Le lundi 4 mai, 16h



Il était une fois trois étudiants d'âge mineur partageant un appartement dans une tour à logement. Un soir de juillet 1990, les colocataires décidèrent d'utiliser sur leur balcon un vieux barbecue qu'ils avaient trouvé dans la ruelle. Pendant qu'ils étaient en plein tournoi de Nintendo dans le salon, le barbecue brûla leur casse-croûte et cinq étages de l'immeuble. Évacuation, pompiers et un million deux cent mille dollars de dommages

Le propriétaire de l'immeuble fut indemnisé par son assureur, lequel poursuit maintenant les trois colocataires ainsi que leurs parents. Chaque colocataire est représenté par un avocat. Les parents ont aussi leurs avocats et, comme certains sont divorcés, ceux-ci ont chacun un avocat. Puis, certains ont une assurance-responsabilité dont l'émetteur a dépêché ses propres avocats. Douze avocats. Un vrai party!

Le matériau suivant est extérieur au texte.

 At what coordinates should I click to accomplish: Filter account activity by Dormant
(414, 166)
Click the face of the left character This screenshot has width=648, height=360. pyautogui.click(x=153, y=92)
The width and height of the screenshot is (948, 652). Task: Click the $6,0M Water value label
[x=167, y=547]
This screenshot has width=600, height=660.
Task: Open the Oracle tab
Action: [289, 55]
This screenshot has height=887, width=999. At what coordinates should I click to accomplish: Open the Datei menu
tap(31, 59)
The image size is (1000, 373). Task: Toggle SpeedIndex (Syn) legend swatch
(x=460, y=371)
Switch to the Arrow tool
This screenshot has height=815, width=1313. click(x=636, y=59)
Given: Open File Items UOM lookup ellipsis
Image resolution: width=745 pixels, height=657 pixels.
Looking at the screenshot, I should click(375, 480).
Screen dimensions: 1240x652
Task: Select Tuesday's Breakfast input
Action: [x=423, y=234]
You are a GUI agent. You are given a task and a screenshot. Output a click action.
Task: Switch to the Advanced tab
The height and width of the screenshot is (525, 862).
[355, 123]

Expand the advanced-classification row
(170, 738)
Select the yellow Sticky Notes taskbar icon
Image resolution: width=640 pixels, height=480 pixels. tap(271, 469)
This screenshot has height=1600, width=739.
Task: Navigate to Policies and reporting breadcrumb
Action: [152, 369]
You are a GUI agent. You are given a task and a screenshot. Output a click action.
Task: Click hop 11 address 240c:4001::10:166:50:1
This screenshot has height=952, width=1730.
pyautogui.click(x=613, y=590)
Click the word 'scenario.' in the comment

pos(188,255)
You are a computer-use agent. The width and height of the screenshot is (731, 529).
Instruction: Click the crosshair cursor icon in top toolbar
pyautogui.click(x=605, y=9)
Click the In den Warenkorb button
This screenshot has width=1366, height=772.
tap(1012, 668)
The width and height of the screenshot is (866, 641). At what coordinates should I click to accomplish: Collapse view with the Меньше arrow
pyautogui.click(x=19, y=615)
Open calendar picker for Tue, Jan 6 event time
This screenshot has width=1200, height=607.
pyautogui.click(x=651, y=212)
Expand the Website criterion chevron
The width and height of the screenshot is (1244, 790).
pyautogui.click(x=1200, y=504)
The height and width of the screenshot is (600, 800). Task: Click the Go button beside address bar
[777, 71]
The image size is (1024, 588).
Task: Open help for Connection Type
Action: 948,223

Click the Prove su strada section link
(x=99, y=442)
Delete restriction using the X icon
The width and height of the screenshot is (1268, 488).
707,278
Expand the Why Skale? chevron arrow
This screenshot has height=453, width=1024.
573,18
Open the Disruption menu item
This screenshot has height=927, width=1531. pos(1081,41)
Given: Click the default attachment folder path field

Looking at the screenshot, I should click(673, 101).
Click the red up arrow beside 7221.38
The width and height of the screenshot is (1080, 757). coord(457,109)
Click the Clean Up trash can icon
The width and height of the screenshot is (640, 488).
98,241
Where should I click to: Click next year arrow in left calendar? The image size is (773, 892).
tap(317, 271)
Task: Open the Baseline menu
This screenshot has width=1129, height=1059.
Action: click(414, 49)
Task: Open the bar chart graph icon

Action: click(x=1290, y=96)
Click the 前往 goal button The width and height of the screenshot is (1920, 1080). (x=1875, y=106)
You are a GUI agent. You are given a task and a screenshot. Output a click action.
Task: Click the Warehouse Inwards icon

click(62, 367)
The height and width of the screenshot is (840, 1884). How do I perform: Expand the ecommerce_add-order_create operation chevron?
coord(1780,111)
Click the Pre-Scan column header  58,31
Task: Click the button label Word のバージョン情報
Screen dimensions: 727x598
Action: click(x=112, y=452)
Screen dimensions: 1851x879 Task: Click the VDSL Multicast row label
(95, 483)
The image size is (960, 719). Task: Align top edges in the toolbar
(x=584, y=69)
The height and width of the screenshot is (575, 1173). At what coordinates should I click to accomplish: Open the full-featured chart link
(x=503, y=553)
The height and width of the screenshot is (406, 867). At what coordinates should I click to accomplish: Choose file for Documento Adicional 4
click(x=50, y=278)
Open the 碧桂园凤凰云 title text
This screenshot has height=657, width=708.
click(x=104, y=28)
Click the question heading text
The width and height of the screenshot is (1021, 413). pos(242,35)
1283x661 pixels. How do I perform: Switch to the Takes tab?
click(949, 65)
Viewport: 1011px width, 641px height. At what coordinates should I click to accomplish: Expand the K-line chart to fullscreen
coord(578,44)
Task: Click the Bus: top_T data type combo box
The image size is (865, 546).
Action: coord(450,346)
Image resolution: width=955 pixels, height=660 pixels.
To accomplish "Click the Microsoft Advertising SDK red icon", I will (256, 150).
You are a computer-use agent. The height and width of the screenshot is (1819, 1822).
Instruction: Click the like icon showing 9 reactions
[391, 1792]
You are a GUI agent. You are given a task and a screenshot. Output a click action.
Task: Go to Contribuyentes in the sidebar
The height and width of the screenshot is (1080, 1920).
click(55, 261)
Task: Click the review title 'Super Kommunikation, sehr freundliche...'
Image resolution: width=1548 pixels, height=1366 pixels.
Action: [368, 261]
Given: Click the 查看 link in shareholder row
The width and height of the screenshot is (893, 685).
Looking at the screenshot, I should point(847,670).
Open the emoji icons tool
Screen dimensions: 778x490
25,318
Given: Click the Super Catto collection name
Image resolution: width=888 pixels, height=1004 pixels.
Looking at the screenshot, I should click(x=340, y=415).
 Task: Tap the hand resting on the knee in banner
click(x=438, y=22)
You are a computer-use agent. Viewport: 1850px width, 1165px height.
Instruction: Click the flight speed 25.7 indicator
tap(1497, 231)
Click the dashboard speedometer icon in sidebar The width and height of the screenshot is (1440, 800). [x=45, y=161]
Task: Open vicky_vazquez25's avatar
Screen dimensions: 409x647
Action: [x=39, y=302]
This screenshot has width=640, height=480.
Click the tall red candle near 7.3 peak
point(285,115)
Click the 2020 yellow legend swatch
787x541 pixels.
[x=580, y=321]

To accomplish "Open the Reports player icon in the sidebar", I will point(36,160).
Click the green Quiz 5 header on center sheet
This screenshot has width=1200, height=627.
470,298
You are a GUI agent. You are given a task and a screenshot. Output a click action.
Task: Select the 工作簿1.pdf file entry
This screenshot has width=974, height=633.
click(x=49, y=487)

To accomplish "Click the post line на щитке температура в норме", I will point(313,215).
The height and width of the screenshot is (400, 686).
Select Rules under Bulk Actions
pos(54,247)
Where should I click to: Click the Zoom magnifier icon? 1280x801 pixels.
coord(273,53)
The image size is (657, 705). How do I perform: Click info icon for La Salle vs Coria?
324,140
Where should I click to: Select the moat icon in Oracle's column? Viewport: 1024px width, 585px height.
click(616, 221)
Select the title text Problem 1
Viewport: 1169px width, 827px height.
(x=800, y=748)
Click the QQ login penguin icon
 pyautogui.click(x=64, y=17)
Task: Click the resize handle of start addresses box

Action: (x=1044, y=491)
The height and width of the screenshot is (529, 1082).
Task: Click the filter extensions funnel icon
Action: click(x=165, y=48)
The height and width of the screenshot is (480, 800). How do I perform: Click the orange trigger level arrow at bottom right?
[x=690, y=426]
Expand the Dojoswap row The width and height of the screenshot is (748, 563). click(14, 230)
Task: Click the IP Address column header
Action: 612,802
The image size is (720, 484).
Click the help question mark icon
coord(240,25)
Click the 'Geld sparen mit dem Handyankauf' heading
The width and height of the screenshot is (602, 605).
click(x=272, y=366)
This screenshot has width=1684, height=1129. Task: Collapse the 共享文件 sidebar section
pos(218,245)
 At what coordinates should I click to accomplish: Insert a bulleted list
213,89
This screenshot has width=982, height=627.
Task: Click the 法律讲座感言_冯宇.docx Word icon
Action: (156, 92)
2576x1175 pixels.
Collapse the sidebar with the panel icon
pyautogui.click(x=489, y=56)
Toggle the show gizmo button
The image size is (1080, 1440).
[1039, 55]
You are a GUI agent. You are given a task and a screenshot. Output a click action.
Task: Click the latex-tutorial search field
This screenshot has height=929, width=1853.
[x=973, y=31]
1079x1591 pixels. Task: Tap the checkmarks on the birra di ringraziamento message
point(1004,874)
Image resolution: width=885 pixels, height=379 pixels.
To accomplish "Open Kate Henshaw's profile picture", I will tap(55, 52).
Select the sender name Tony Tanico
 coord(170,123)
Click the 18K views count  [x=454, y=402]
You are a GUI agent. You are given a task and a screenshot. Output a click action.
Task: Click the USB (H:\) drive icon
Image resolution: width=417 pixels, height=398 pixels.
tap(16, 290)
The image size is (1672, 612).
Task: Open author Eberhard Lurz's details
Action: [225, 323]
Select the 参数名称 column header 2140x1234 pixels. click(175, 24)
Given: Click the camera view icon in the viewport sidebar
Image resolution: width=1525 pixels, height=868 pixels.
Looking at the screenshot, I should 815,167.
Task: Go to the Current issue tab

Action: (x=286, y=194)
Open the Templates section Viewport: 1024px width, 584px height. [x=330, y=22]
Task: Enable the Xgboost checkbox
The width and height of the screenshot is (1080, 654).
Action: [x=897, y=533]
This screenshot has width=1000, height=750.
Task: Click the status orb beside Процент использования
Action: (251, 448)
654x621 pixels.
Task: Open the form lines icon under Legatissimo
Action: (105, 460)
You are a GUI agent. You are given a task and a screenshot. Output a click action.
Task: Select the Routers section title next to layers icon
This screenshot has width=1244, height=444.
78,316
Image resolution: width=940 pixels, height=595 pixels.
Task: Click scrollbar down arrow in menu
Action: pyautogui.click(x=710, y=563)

Ce matin, commençaient les interrogatoires préalables (sans la présence du juge). Habituellement, ces interrogatoires se tiennent dans de minuscules cubicules du Palais de justice mais, comme aucun de nous ne voulait battre le record du plus grand nombre de personnes dans une cabine téléphonique, nous avions convenu de tenir ces interrogatoires dans la salle de conférence du cabinet d'un des avocats.

Pour ma part, je représentais, au nom de Maître Carré, l'assureur de l'un des parents poursuivis. Je ne sais rien du dossier mais Maître Carré me rassura:

-- Apporte-toi un journal pour lire. T'as rien à faire. C'est la compagnie d'assurance du proprio qui va interroger la mère de l'un des jeunes. Nous, on s'en fout, c'est pas lui notre client.
-- Pourquoi j'y vais alors?
-- Au cas où un événement imprévisible se produirait... genre la mère qui dit «tout est de ma faute! v'la mon chèque!» ou genre Maître Pincourt (tu sais, la grande blonde?) qui te demanderait de mes nouvelles!

Puis, d'un ton administratif, Me Carré reprit:

-- Et, puis, faut bien trouver des heures à facturer au client!

***

Au lieu d'un journal à lire, je me suis apporté du papier à lettre pour écrire à Juliette, activité qui avait pour avantage de laisser croire que je prenais des notes sur le dossier. L'avocat senior assis en face de moi, lui, ne se gênait pas pour déplier bruyamment son journal et pour bâiller tout aussi ostensiblement. En fait, ce matin, seuls l'avocat de l'assureur du propriétaire et celui de la mère interrogée avaient vraiment quelque chose à faire. Les autres n'avaient qu'à vider les plateaux de fruits frais qui trônaient au milieu de la table.

D'une oreille, je suivais la voix monotone de l'avocat qui menait l'interrogatoire sans porter attention au contenu jusqu'à ce que l'avocat de la mère s'objecta agressivement à l'une des questions.

-- Tout le monde ici sait pourquoi Madame a demandé à son fils de partir en appartement. Inutile de tourner le fer dans la plaie, dit l'avocat de la mère.

Or, c'était faux puisque, moi, je l'ignorais et je n'étais pas le seul: l'avocat senior en face de moi s'était tout à coup désintéressé de son journal.

-- Veuillez m'excuser, Maître, mais je crains que quelques uns d'entre nous ne connaissent pas aussi bien que vous les détails de l'affaire, ai-je fait remarquer à l'avocat de la mère.

L'avocat de l'assureur jubila et reposa la question:

-- Pourquoi avez-vous demandé à votre fils, qui avait seize ans à l'époque, de quitter la maison pour aller vivre en appartement?

La mère grommela quelques pleurs. Son avocat s'objecta de nouveau:

-- Écoutez, c'est déjà assez difficile pour ma cliente.
-- J'y tiens, demander à votre cliente de répondre à ma question, répliqua l'avocat de l'assureur.

L'avocat senior me regardait avec de grands yeux ronds. Il devait, comme moi, se demander quel terrible secret de famille étions-nous sur le point d'apprendre. Le garçon faisant pousser du cannabis dans le sous-sol de la maison familiale? C'était un junkie et il laissait traîner ses vieilles seringues dans le bain? Il avait commis des abus sexuels sur sa soeur? Mon imagination m'entraînait dans un tourbillon d'hypothèses toutes plus scabreuses les unes que les autres.

-- Il était homosexuel, répondit la mère!